Detecting if an iterator will be consumed

Question

Is there an uniform way of knowing if an iterable object will be consumed by the iteration?

Suppose you have a certain function crunch which asks for an iterable object for parameter, and uses it many times. Something like:

def crunch (vals):

    for v in vals:
        chomp(v)

    for v in vals:
        yum(v)

(note: merging together the two for loops is not an option).

An issue arises if the function gets called with an iterable which is not a list. In the following call the yum function is never executed:

crunch(iter(range(4))

We could in principle fix this by redefining the crunch function as follows:

def crunch (vals):
    vals = list(vals)

    for v in vals:
        chomp(v)

    for v in vals:
        yum(v)

But this would result in using twice the memory if the call to crunch is:

hugeList = list(longDataStream)
crunch(hugeList)

We could fix this by defining crunch like this:

def crunch (vals):
    if type(vals) is not list:
        vals = list(vals)

    for v in vals:
        chomp(v)

    for v in vals:
        yum(v)

But still there colud be the case in which the calling code stores data in something which

cannot be consumed
is not a list

For instance:

from collections import deque
hugeDeque = deque(longDataStream)
crunch(hugeDeque)

It would be nice to have a isconsumable predicate, so that we can define crunch like this:

def crunch (vals):
    if isconsumable(vals):
        vals = list(vals)

    for v in vals:
        chomp(v)

    for v in vals:
        yum(v)

Is there a solution for this problem?

`if isinstance(vals, collections.Iterator)` is similar to what you want — Volatility, Mar 13 '13 at 08:19
@Volatility: `Iterator` is not the appropriate choice, since an iterator still might be consumed. — BrenBarn, Mar 13 '13 at 08:22
What do you want to happen if `vals` is an infinite iterator? — unutbu, Mar 13 '13 at 08:23
@limelights: the point is exactly that I'm not doing assumptions on the parameters — Dacav, Mar 13 '13 at 08:24
@unutbu: fair question. Indeed in this case the second `for` would never be reached. But this would be an issue in any case. — Dacav, Mar 13 '13 at 08:25
@Volatility: almost there! But the following fails (python2.x): `isinstance(xrange(3), collections.Iterator)` — Dacav, Mar 13 '13 at 08:26
http://stackoverflow.com/questions/9884132/understanding-pythons-iterator-iterable-and-iteration-protocols-what-exact may clarify something on the terms used (iterable, iterator...) — Davide R., Mar 13 '13 at 08:57
I don't think you can guarantee it. Because you can create an iterable object which behaves one way, or the other, based on the result of `random.random()` or whatever other obfuscation you like. What should an object like this tell you when you ask, because it doesn't even know itself ahead of time whether it's consumable or not. — wim, Mar 13 '13 at 09:07

BrenBarn · Answer 1 · 2013-03-13T08:39:02.643

6

One possibility is to test whether the item is a Sequence, using isinstance(val, collections.Sequence). Non-consumability still isn't totally guaranteed but I think it's about the best you can get. A Python sequence has to have a length, which means that at least it can't be an open-ended iterator, and in general implies that the elements have to be known ahead of time, which in turn implies that they can be iterated over without consuming them. It's still possible to write pathological classes that fit the sequence protocol but aren't re-iterable, but you'll never be able to handle those.
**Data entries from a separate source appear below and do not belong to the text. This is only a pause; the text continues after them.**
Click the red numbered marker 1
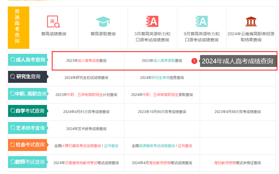 (194, 61)
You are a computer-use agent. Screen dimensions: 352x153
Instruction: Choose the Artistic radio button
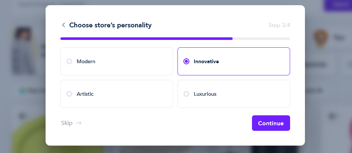point(69,94)
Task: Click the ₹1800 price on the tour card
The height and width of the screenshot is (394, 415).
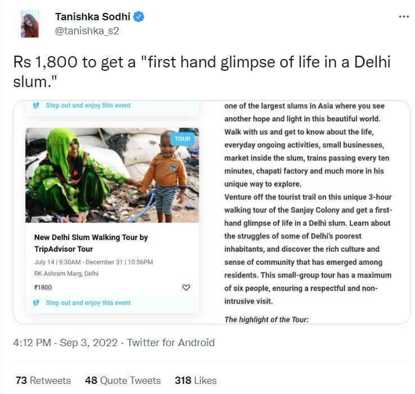Action: coord(43,287)
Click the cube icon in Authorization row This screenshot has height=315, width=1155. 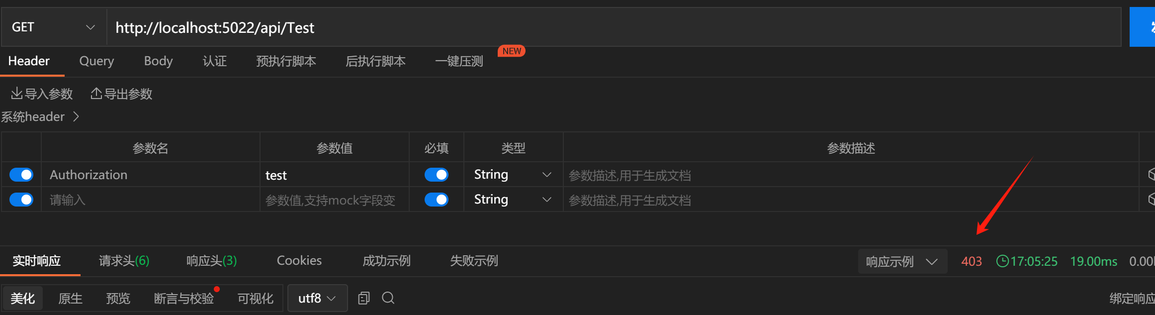1151,174
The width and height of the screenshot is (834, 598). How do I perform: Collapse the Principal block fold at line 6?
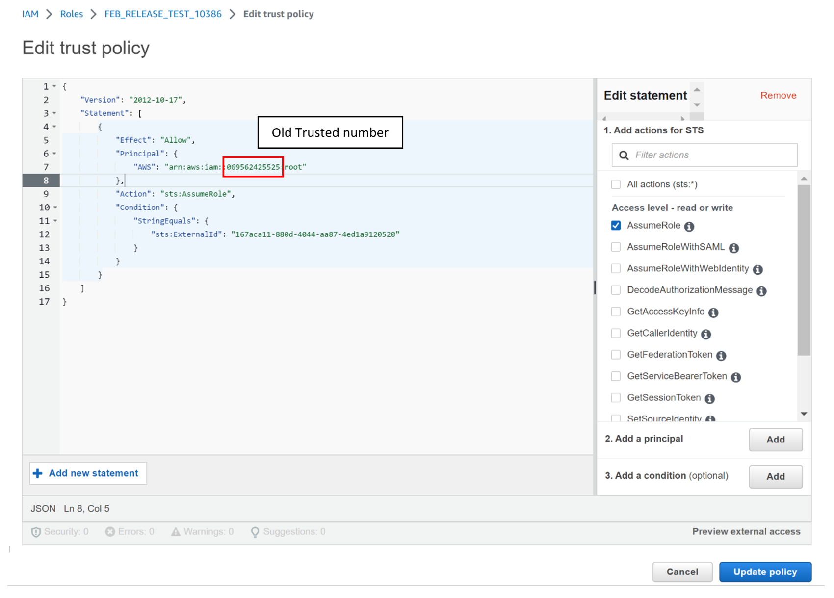coord(54,154)
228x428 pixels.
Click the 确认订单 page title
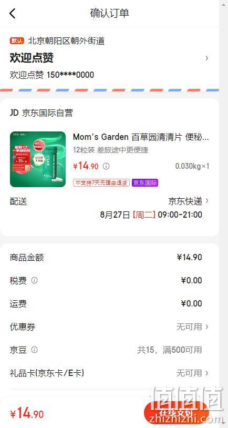click(109, 13)
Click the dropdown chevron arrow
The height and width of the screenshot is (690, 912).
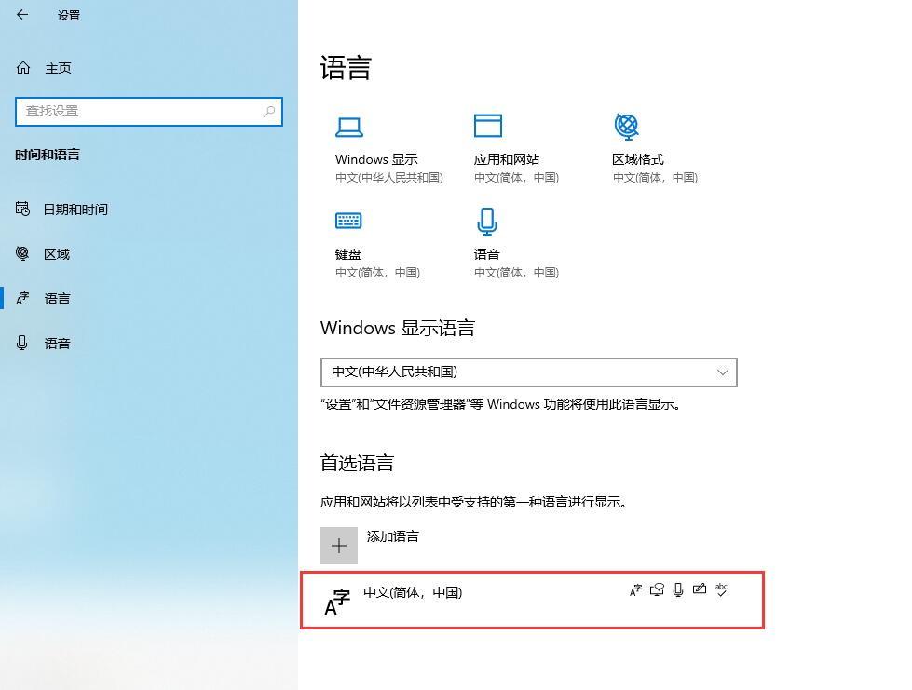click(x=722, y=372)
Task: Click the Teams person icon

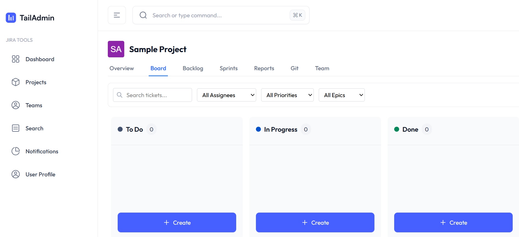Action: pos(16,105)
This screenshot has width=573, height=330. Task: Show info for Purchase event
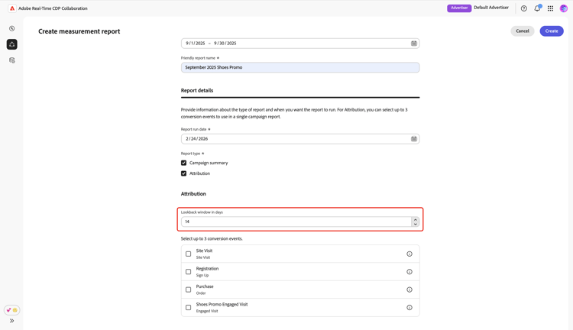coord(410,290)
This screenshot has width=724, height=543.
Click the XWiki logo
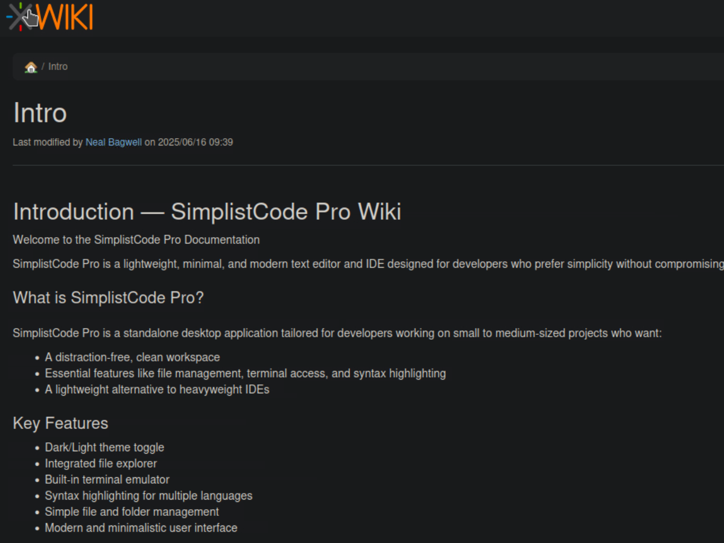pyautogui.click(x=51, y=16)
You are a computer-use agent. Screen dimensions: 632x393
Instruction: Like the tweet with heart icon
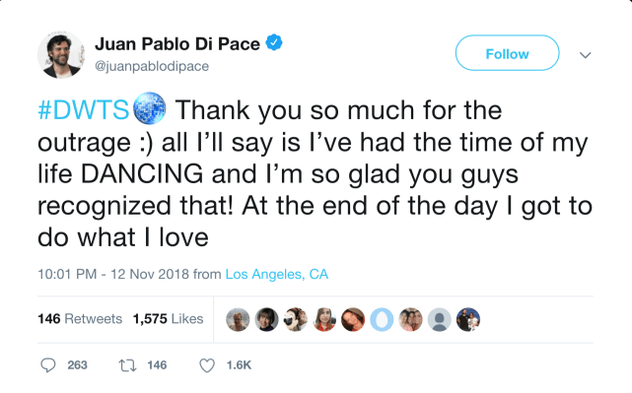pyautogui.click(x=207, y=365)

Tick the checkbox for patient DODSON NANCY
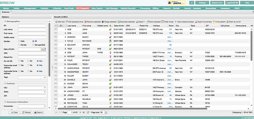click(56, 37)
Note that neither Iterable nor Iterator is the appropriate choice, because these types don't guarantee a length, and hence can't guarantee that the iteration will even be finite, let alone repeatable. You could, however, check for both Sized and Iterable.
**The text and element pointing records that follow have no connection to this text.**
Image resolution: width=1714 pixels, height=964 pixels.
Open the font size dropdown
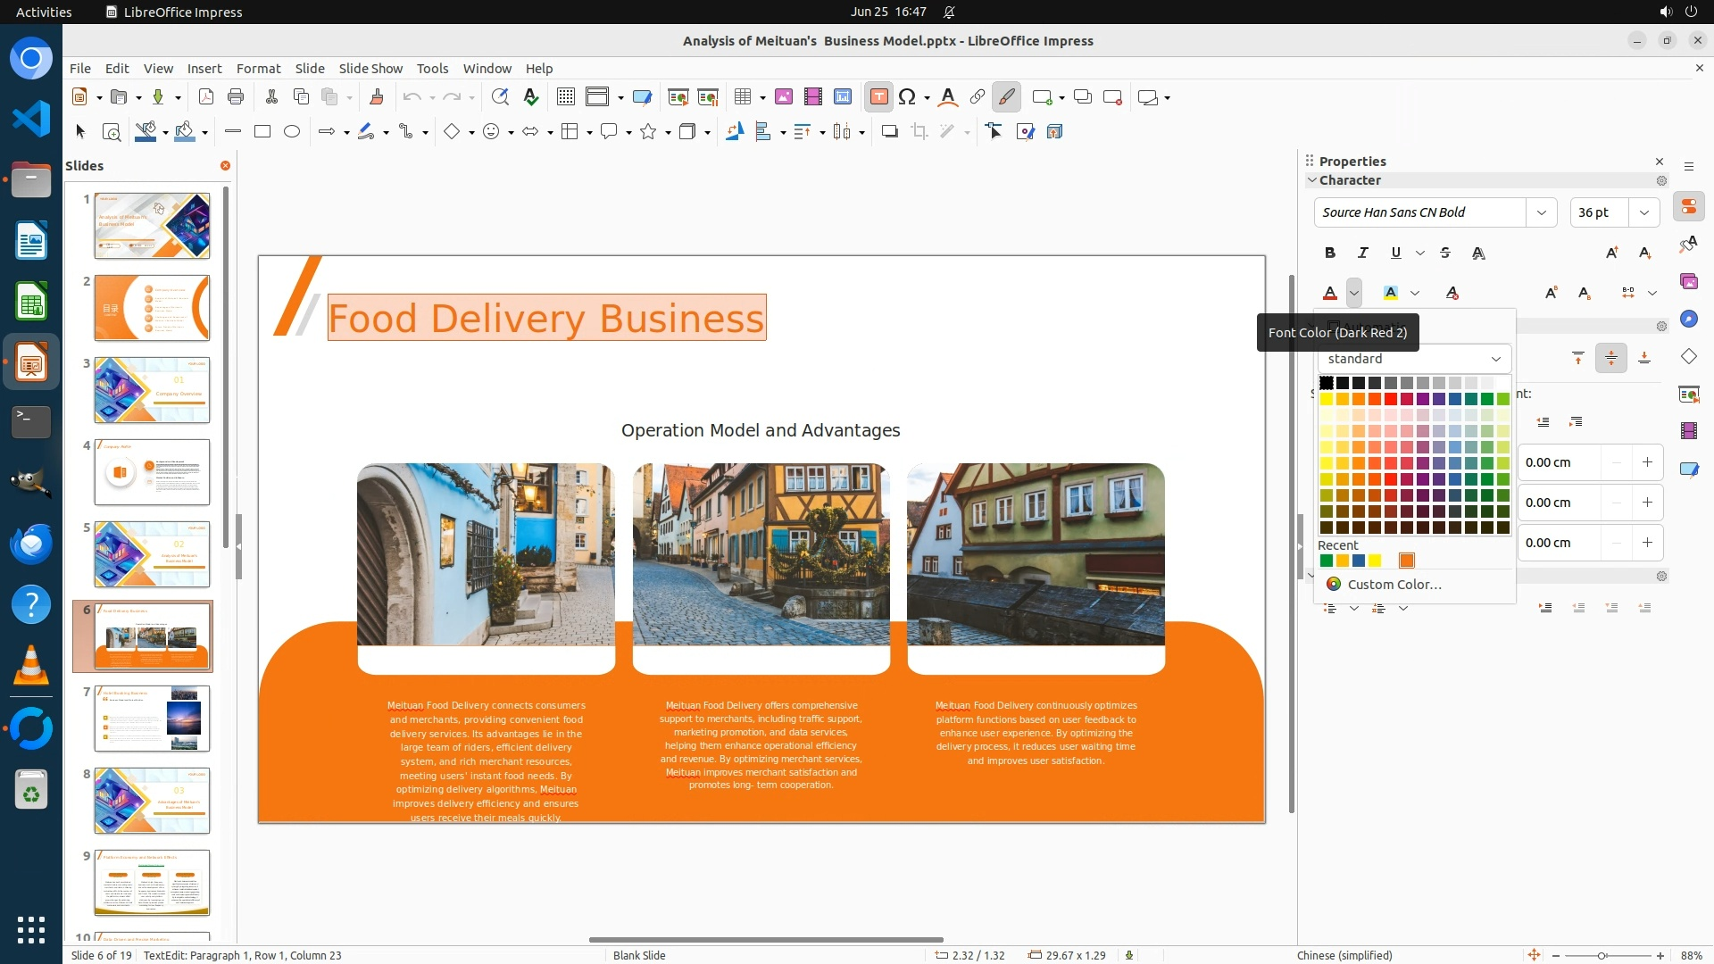(x=1643, y=212)

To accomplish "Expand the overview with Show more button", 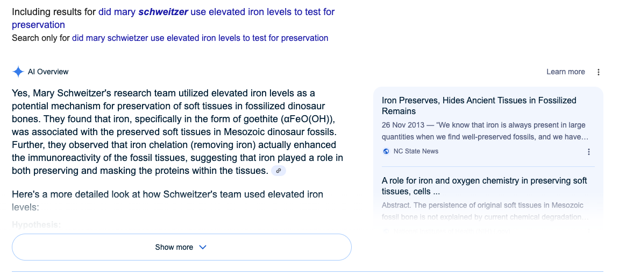I will click(182, 247).
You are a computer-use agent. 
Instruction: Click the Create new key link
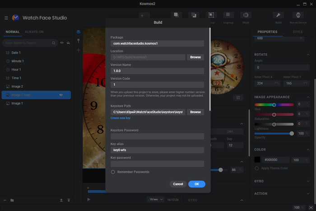click(120, 118)
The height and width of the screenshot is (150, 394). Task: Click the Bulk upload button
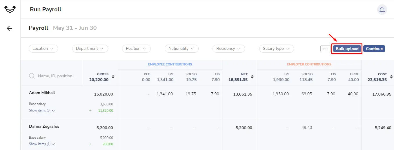pos(347,49)

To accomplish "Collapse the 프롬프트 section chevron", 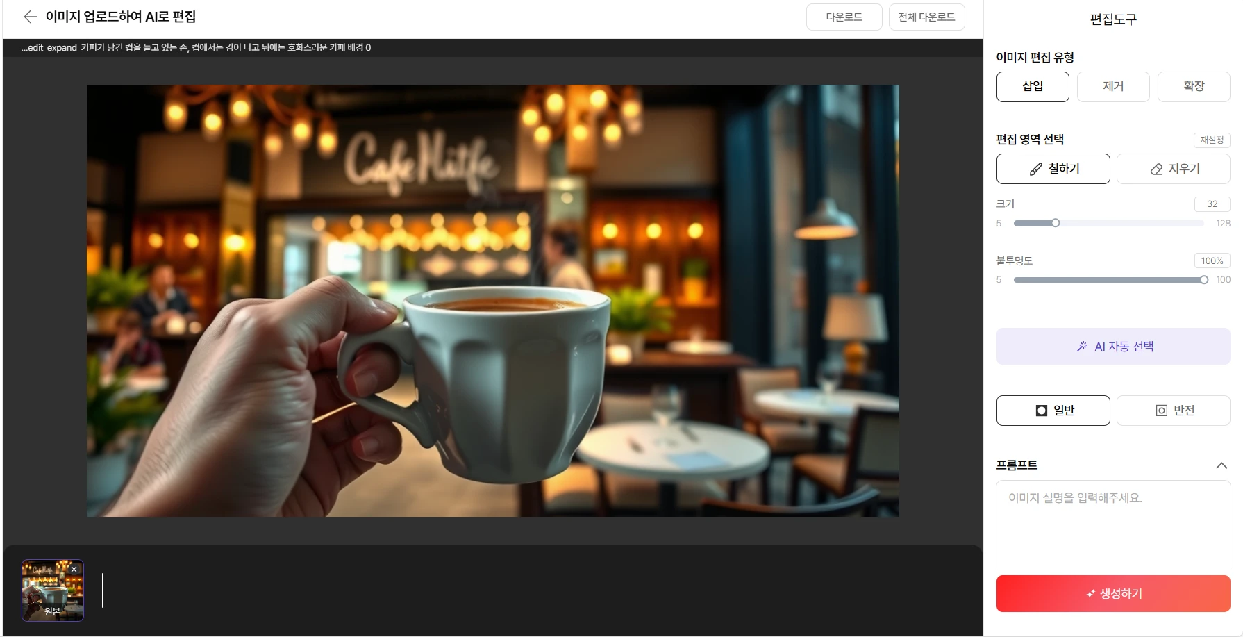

The important thing is to document that your function will iterate over its argument twice, thus warning users that they must pass in an object that supports this.

edited Mar 13 '13 at 08:39

answered Mar 13 '13 at 08:21

BrenBarn

242,874
37
412
384

`Iterable` can be the choice if you don't care about size (that would be a problem of the function doc, not a runtime check, in the OP question). In any case you can check for a `Sized`, `Iterable` instance. `__getitem__` is not necessarily a guarantee. – Davide R. Mar 13 '13 at 08:37
1

@DavideR: You're right that `Sized`+`Iterable` works. `Iterable` alone, though, isn't sufficient, since it's easy to write an iterable that isn't re-iterable. – BrenBarn Mar 13 '13 at 08:40
Yes, it's easy to write one. It's even easy to write a Sequence which isn't re-iterable. But Iterable protocol requires the object to return an iterator whenever you try to iterate over it. That's the contract the OP is looking for. Any other implementation violates the Iterable protocol. – Davide R. Mar 13 '13 at 08:47
I was wrong about the Iterable point. I posted an answer to clarify and explain my error. Sorry. – Davide R. Mar 13 '13 at 09:58
+1, although I'd use `collections.Container` (and possibly also `collections.MappingView`) instead of `collections.Sequence`. – ecatmur Mar 13 '13 at 10:52

glglgl · Accepted Answer · 2013-03-13T10:02:41.613

5

Another, additional option could be to query if the iterable is its own iterator:

if iter(vals) is vals:
    vals = list(vals)

because in this case, it is just an iterator.

This works with generators, iterators, files and many other objects which are designed for "one run", in other words, all iterables which are iterators by itself, because an iterator returns self from its __iter__().

But this might not be enough, because there are objects which empty themselves on iteration without being their own iterator.

Normally, a self-consuming object will be its own iterator, but there are cases where this might not be allowed.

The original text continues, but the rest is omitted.